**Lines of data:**
↓

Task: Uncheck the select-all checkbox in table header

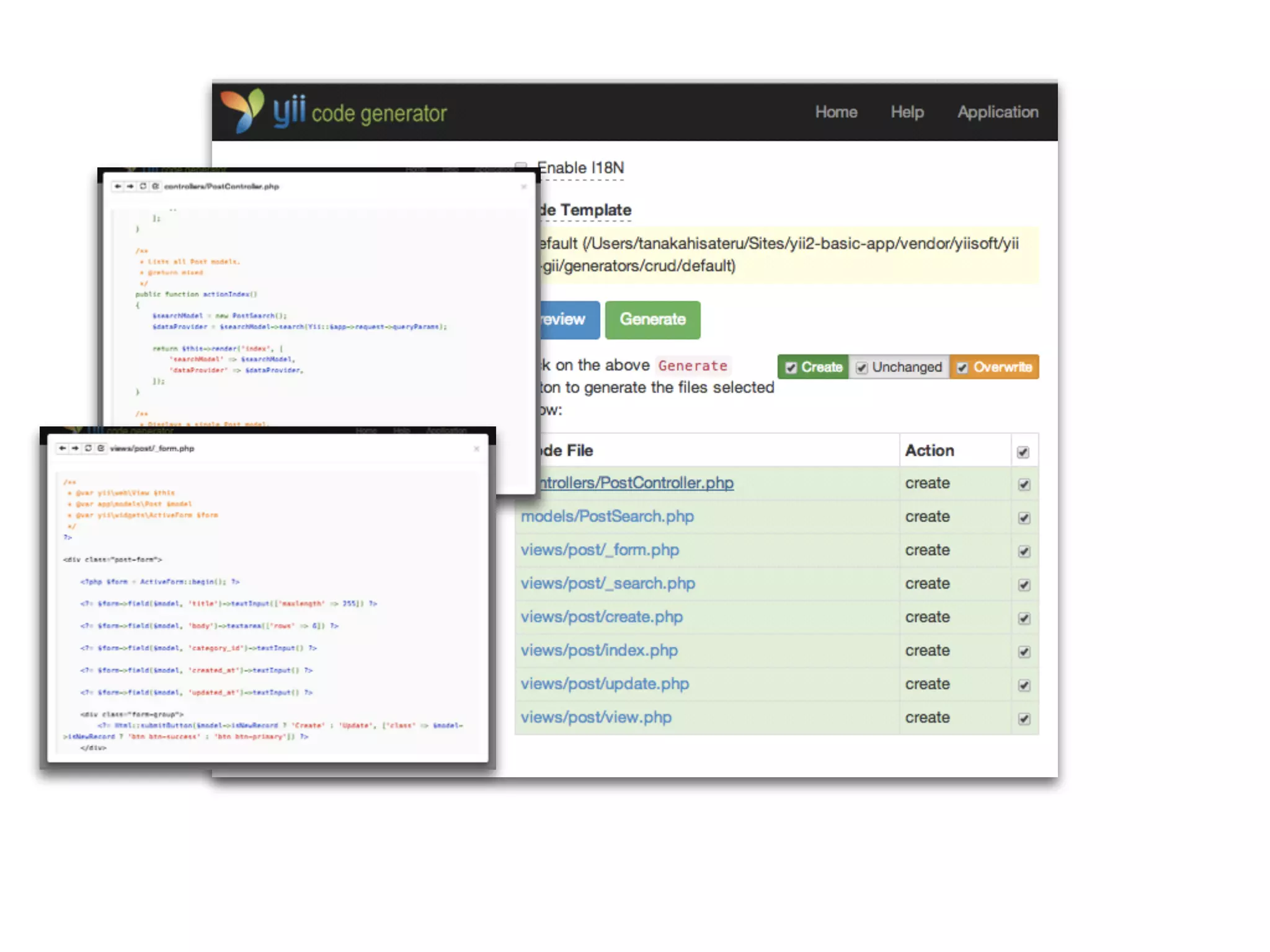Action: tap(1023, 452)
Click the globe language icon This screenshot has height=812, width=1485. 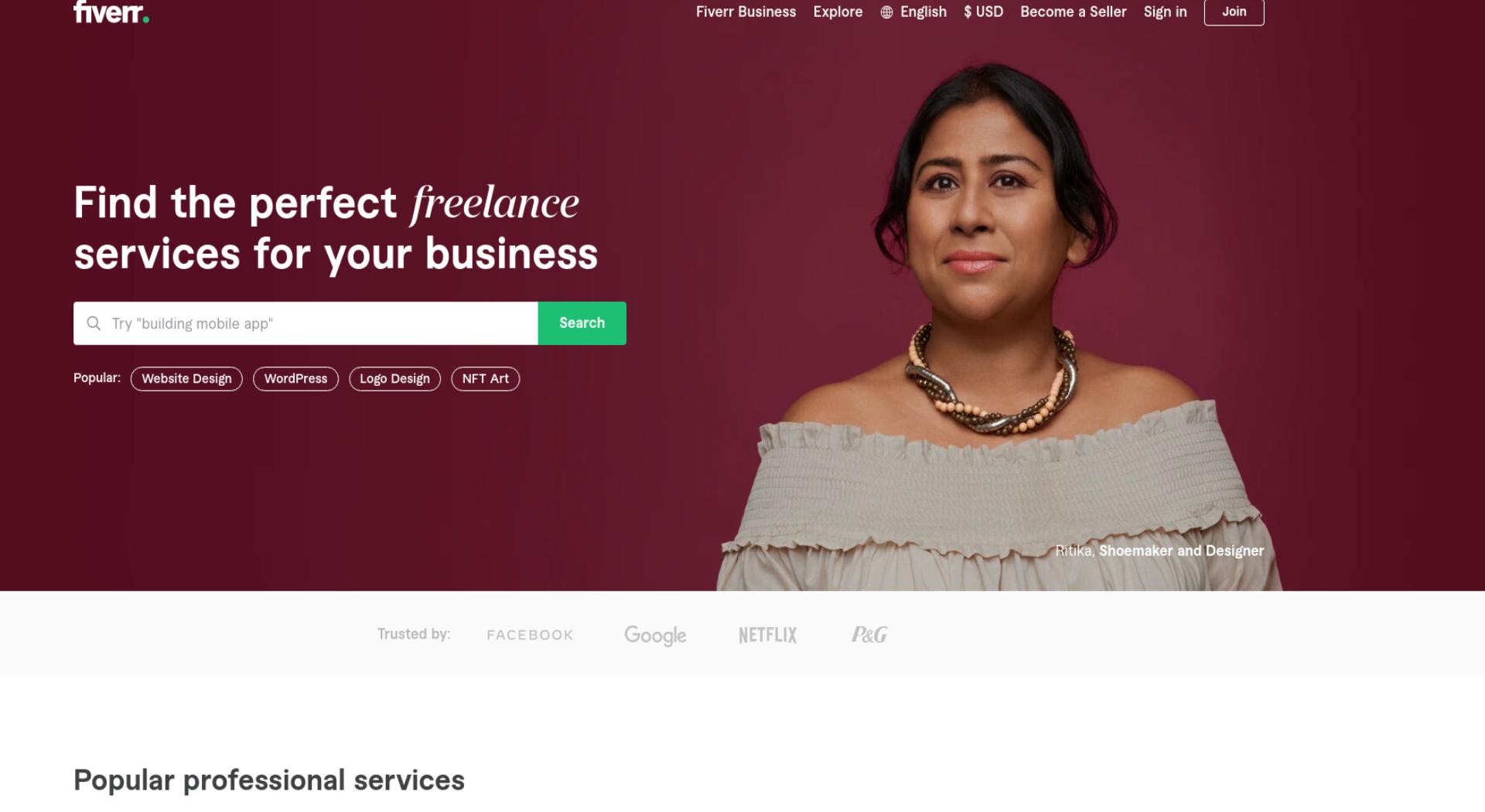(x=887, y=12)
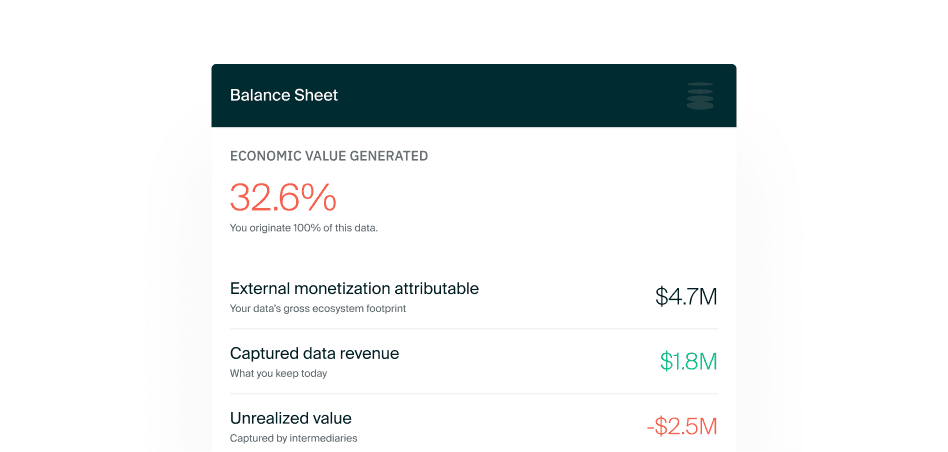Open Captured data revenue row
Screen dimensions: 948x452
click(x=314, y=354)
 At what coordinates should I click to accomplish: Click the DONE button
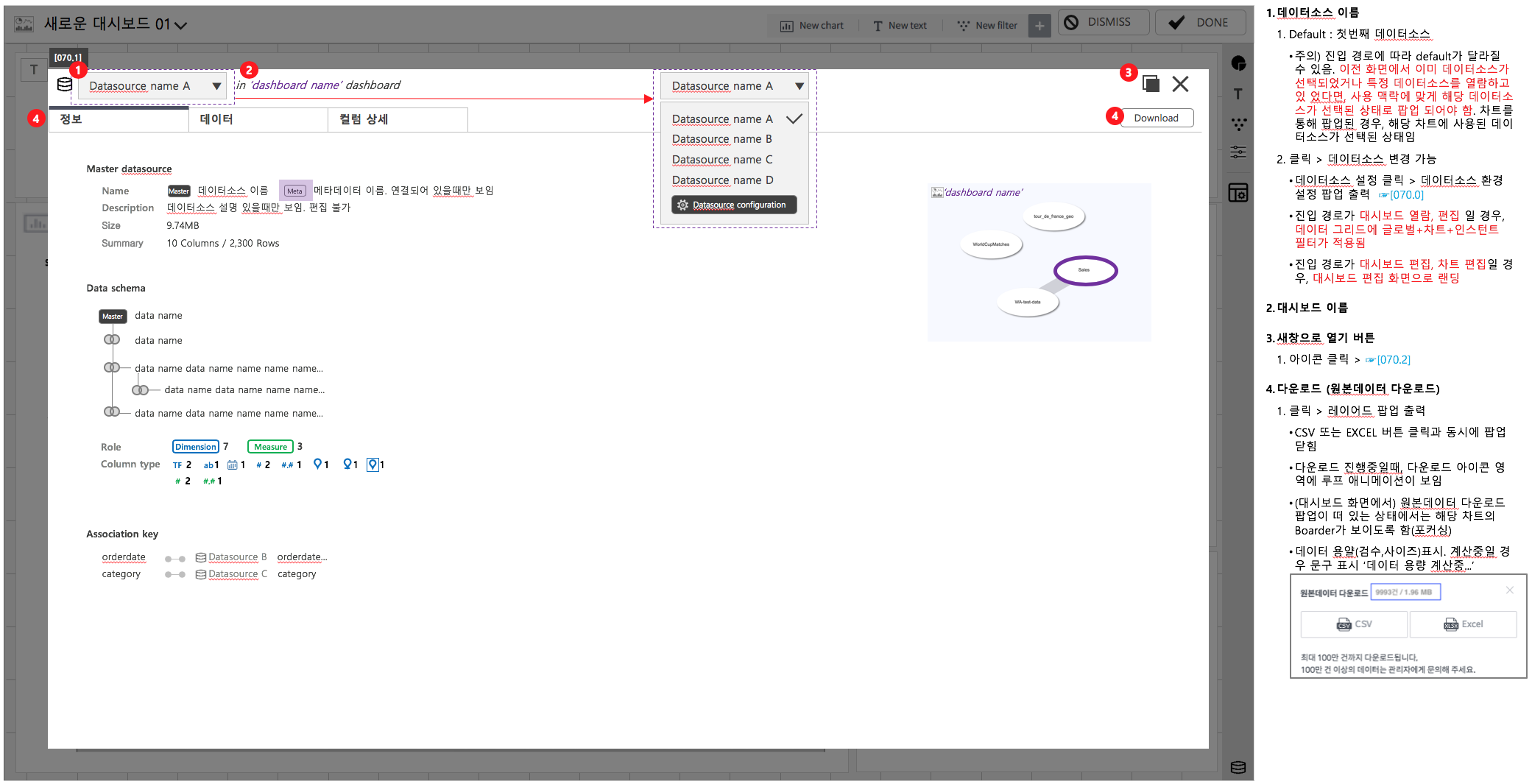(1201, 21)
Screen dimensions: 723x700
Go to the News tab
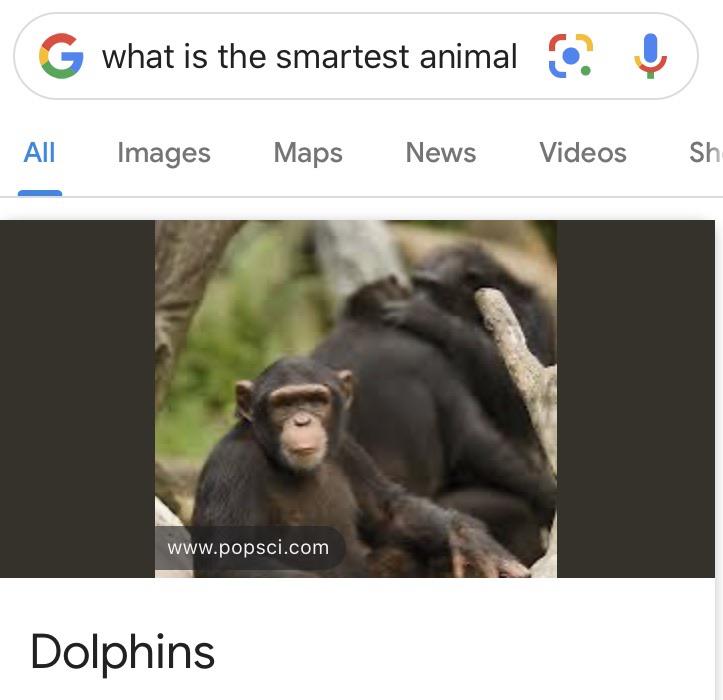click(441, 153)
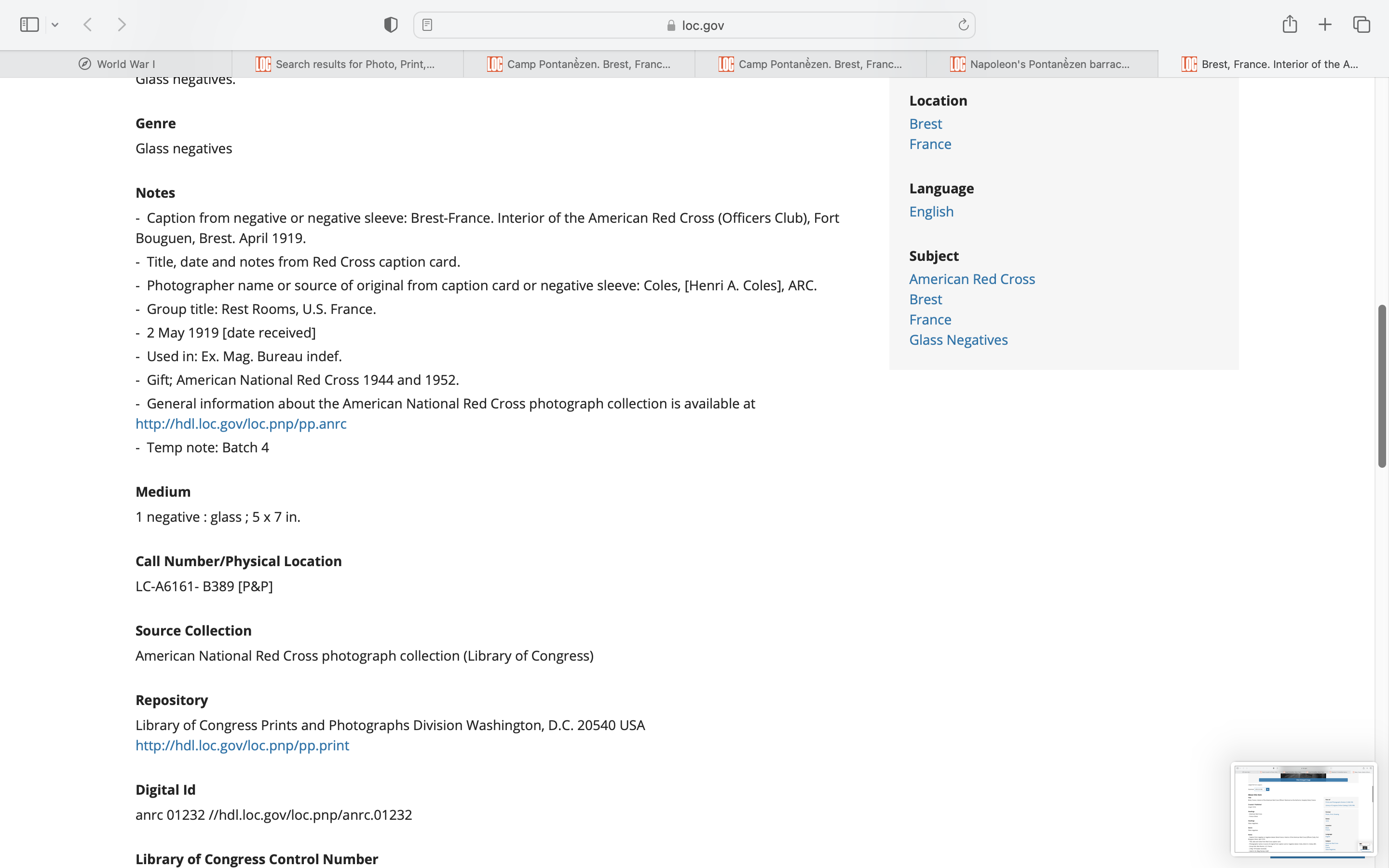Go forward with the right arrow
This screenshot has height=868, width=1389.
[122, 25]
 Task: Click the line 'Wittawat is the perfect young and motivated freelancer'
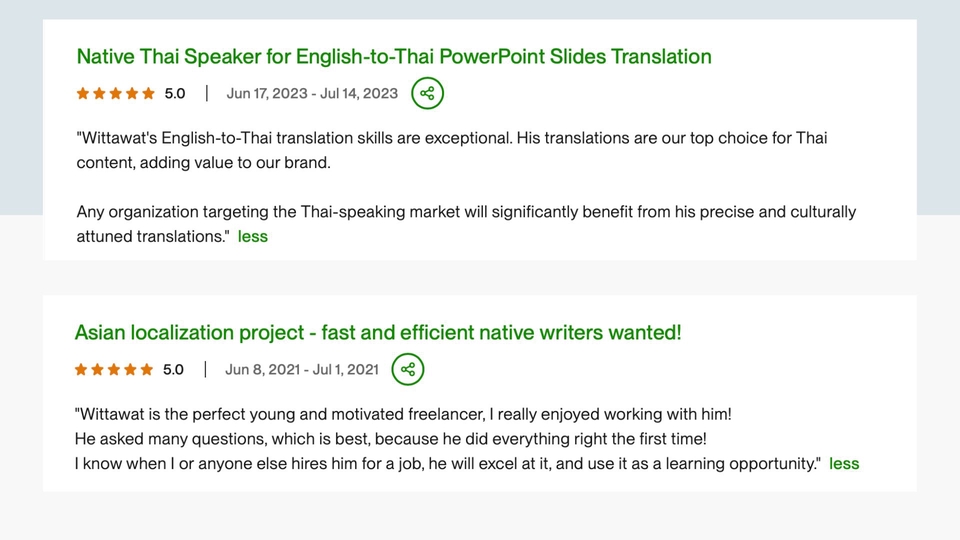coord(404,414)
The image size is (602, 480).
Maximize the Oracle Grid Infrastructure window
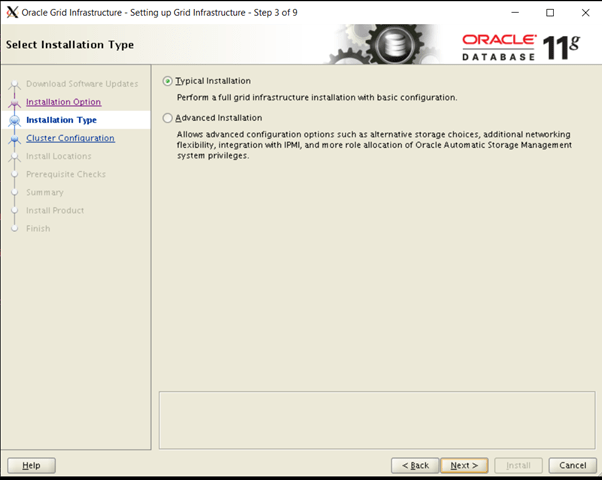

↑

**Written problem:**
Recast the stretch of entries from the line containing "Screen dimensions: 723x700" through the end of the entries as a Markdown table with the columns "No." and "Text," omitting blank lines. Leave the pictures out of the table.

**Solution for this exercise:**
| No. | Text |
|---|---|
| 1 | Screen dimensions: 723x700 |
| 2 | Go to the News tab |
| 3 | click(441, 153) |
| 4 | Go forward with the right arrow |
| 5 | This screenshot has height=868, width=1389. |
| 6 | [122, 25] |
| 7 |  Task: Click the line 'Wittawat is the perfect young and motivated freelancer' |
| 8 | coord(404,414) |
| 9 | The image size is (602, 480). |
| 10 | Maximize the Oracle Grid Infrastructure window |